Extract provided
==========

Hubert Pierlot was educated in religious schools in Maredsous and later attended the prestigious Jesuit Collège Saint-Michel secondary school in Brussels. He studied at the Catholic University of Louvain where he received a licence in Political Science and a doctorate in Law. During his early life, he travelled to the United States, Canada and the United Kingdom. He later married Marie-Louise ( De Kinder) and had seven children. With the German invasion of Belgium in August 1914, he volunteered for the Belgian infantry as a private. He served at the Battle of the Yser and on the Yser Front where he was decorated for valour. By the end of the war, he had reached the rank of Lieutenant and was serving in the 20th Regiment of the Line.

After the war, Pierlot joined the Catholic Party (Parti catholique), the main centre-right party in Belgium and one of the three that dominated Belgian political life. The Catholic Party, which was considered the party of stability and the establishment, was extremely electorally successful during the interwar period and headed a series of coalition governments. On 23 December 1925, Pierlot entered parliament as a member of the Chamber of Deputies representing Neufchâteau-Virton but left just a week later to become a senator. He served as provincial senator for Luxembourg from 1926 to 1936 and as directly elected senator for the same province between 1936 and 1946. He received a reputation for his oratorical abilities and for personal sincerity during the late 1920s.

==========

Record extracts
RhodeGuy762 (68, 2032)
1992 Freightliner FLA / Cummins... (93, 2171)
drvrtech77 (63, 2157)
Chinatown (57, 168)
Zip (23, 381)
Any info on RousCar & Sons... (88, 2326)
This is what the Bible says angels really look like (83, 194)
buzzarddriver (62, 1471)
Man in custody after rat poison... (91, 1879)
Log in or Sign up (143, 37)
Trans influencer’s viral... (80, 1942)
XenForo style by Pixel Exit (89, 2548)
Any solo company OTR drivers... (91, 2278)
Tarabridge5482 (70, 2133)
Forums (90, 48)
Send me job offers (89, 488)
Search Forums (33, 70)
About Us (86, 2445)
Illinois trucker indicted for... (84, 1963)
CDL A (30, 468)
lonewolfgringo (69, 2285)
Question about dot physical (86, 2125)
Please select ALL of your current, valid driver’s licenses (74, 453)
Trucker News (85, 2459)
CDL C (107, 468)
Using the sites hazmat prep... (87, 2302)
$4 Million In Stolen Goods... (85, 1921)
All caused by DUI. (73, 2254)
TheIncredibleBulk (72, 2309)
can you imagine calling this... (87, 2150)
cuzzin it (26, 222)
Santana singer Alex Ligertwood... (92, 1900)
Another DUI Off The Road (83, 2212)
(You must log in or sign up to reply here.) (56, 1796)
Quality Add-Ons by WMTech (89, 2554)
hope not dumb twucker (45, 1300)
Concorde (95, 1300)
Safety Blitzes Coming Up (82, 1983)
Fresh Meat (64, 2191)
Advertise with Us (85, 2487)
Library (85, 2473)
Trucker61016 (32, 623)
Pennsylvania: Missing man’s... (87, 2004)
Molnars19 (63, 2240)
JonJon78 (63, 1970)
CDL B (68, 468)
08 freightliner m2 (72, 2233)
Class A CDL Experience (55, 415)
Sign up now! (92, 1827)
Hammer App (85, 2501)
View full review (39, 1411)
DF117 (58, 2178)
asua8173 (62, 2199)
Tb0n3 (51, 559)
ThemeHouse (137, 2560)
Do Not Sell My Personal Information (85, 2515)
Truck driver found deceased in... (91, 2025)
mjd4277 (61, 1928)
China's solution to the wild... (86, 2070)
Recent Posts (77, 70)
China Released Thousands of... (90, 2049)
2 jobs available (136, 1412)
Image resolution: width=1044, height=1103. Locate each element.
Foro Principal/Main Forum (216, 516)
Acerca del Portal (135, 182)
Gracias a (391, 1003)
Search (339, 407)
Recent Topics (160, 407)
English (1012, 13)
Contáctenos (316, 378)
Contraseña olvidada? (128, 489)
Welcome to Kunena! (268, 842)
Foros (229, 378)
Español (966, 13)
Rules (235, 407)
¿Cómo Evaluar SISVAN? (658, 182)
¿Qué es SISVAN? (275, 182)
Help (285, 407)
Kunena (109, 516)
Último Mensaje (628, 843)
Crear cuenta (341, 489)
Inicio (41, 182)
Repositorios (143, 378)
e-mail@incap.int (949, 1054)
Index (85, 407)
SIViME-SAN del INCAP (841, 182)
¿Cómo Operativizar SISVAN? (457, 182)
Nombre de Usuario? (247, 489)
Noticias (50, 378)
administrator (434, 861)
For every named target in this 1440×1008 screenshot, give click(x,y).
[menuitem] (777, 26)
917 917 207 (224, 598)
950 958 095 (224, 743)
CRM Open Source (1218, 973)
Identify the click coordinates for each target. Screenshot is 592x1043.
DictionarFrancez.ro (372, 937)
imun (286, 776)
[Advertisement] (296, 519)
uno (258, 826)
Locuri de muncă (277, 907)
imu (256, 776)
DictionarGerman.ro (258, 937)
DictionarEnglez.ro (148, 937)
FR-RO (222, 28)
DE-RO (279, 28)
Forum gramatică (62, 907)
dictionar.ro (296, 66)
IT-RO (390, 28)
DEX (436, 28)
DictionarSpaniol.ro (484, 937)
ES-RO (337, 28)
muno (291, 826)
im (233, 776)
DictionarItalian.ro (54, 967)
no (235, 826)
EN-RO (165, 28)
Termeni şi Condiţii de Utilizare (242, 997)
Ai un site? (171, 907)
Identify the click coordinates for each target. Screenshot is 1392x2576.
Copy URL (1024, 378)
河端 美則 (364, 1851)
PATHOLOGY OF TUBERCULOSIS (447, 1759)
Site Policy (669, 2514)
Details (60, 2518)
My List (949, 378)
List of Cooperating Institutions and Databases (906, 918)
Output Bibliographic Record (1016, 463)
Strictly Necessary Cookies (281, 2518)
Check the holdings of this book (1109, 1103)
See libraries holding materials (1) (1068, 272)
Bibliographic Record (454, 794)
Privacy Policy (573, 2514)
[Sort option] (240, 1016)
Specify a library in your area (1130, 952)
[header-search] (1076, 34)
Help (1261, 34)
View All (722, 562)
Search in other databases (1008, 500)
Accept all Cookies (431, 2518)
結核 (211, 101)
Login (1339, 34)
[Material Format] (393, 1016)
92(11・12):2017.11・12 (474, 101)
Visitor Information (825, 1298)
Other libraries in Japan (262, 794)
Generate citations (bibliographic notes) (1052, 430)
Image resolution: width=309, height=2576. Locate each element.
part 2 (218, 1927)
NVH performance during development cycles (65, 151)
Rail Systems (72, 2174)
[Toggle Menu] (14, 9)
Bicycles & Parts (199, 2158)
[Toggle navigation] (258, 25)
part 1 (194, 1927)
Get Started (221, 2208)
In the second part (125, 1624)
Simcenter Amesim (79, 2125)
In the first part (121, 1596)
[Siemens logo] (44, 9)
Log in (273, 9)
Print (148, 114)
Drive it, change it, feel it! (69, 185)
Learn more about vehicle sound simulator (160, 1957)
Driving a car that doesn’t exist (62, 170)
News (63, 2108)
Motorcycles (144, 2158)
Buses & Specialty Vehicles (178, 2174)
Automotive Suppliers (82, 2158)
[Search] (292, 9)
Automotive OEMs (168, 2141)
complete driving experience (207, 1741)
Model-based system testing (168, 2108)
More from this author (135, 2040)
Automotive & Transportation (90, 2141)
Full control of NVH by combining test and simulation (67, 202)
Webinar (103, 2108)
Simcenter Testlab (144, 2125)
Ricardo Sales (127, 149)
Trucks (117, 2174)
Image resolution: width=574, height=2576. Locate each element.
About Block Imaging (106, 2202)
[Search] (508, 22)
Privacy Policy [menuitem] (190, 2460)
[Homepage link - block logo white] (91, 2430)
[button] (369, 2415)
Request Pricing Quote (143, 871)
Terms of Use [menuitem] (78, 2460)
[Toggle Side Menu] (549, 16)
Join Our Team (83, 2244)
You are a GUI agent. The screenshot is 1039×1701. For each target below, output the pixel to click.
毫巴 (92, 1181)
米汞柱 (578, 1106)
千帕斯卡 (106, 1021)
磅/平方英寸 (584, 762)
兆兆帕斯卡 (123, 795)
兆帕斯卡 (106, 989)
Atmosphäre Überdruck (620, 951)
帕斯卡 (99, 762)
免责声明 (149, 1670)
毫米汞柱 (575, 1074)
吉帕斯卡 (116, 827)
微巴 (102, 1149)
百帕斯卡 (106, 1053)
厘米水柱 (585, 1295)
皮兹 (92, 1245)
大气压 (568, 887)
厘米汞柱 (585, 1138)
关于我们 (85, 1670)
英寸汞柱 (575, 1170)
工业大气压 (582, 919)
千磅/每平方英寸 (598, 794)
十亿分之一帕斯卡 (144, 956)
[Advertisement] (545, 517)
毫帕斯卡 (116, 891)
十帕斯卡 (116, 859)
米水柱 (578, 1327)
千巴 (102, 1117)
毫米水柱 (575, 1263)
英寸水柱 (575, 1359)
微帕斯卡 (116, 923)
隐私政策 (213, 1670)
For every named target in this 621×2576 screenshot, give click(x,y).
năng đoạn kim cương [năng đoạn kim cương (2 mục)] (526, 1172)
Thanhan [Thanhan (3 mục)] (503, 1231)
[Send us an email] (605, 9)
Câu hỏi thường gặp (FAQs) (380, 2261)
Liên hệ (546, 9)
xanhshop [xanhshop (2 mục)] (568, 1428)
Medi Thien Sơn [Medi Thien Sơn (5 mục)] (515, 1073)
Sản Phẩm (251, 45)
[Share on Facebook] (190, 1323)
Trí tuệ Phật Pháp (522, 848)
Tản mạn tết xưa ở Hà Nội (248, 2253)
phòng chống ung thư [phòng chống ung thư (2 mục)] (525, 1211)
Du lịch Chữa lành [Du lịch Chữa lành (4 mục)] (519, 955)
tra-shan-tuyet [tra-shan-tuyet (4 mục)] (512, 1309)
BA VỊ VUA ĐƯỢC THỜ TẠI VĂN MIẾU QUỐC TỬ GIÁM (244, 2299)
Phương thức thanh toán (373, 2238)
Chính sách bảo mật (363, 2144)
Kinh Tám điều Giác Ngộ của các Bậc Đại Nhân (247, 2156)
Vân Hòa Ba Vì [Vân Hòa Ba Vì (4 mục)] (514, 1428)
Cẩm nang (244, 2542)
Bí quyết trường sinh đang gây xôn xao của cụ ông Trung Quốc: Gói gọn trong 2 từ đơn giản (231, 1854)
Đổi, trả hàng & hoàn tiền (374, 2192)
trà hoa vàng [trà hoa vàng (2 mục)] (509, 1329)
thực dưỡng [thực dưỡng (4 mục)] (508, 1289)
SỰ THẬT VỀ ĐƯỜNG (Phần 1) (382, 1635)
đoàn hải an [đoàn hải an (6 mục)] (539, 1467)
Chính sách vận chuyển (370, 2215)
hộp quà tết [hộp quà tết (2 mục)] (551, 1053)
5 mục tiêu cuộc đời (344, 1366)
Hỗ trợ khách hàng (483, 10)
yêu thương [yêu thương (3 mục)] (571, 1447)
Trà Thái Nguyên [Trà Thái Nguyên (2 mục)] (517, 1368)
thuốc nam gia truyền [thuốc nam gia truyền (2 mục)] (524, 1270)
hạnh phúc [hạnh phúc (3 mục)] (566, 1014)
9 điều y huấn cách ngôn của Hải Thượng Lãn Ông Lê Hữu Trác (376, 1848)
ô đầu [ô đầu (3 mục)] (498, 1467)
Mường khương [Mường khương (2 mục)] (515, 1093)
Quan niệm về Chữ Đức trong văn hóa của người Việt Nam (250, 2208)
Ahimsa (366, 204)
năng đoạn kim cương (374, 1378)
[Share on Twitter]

==========

Work task 1
Answer these questions from the passage on Hubert Pierlot:
(a) At which university did Pierlot earn a doctorate in Law?
(b) What rank had he reached by the end of the war?
(c) Which province did he represent as a senator?
Work task 2
Translate this sentence from the passage on Hubert Pierlot into Spanish: "He received a reputation for his oratorical abilities and for personal sincerity during the late 1920s."
Work task 3
Reproduce the part of the passage on Hubert Pierlot between "After the war, Pierlot" and "the late 1920s.", inclusive.

Exercise result 1
(a) The Catholic University of Louvain
(b) Lieutenant
(c) Luxembourg

Exercise result 2
Se ganó una reputación por sus dotes oratorias y por su sinceridad personal a finales de la década de 1920.

Exercise result 3
After the war, Pierlot joined the Catholic Party (Parti catholique), the main centre-right party in Belgium and one of the three that dominated Belgian political life. The Catholic Party, which was considered the party of stability and the establishment, was extremely electorally successful during the interwar period and headed a series of coalition governments. On 23 December 1925, Pierlot entered parliament as a member of the Chamber of Deputies representing Neufchâteau-Virton but left just a week later to become a senator. He served as provincial senator for Luxembourg from 1926 to 1936 and as directly elected senator for the same province between 1936 and 1946. He received a reputation for his oratorical abilities and for personal sincerity during the late 1920s.